▶ _PROBLEM DESCRIPTION_
Return all lines from the listing below that include the word "agent".

======

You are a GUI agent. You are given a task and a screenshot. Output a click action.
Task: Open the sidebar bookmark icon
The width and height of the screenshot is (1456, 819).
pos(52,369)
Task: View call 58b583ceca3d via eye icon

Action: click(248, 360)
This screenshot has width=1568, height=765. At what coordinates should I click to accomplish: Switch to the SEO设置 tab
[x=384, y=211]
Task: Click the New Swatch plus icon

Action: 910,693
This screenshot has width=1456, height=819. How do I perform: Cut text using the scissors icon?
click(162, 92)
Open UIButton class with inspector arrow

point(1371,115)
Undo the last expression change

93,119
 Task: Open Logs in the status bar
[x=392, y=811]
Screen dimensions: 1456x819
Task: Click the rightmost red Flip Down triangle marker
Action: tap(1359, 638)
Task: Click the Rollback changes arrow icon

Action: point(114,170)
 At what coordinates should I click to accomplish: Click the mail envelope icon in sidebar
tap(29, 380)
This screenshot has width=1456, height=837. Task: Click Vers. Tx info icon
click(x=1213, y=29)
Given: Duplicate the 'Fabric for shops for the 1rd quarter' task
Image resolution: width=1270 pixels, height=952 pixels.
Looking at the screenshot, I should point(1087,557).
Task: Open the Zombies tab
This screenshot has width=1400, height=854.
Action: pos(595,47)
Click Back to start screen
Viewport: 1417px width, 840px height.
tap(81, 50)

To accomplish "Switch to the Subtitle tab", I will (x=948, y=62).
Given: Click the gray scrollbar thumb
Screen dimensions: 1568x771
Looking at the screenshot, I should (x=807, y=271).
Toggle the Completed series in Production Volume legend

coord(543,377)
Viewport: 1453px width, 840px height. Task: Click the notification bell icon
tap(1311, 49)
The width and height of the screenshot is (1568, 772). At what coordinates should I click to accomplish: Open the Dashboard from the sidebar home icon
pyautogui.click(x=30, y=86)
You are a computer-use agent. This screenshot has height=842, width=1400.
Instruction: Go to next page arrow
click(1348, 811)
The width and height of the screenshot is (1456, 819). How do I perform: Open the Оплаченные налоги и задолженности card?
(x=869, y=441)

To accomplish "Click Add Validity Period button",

======

▶ _EXERCISE ANSWER_
You are a GUI agent. You are given a task and a screenshot. Output a click action.
You are a computer-use agent. This screenshot has height=842, width=1400.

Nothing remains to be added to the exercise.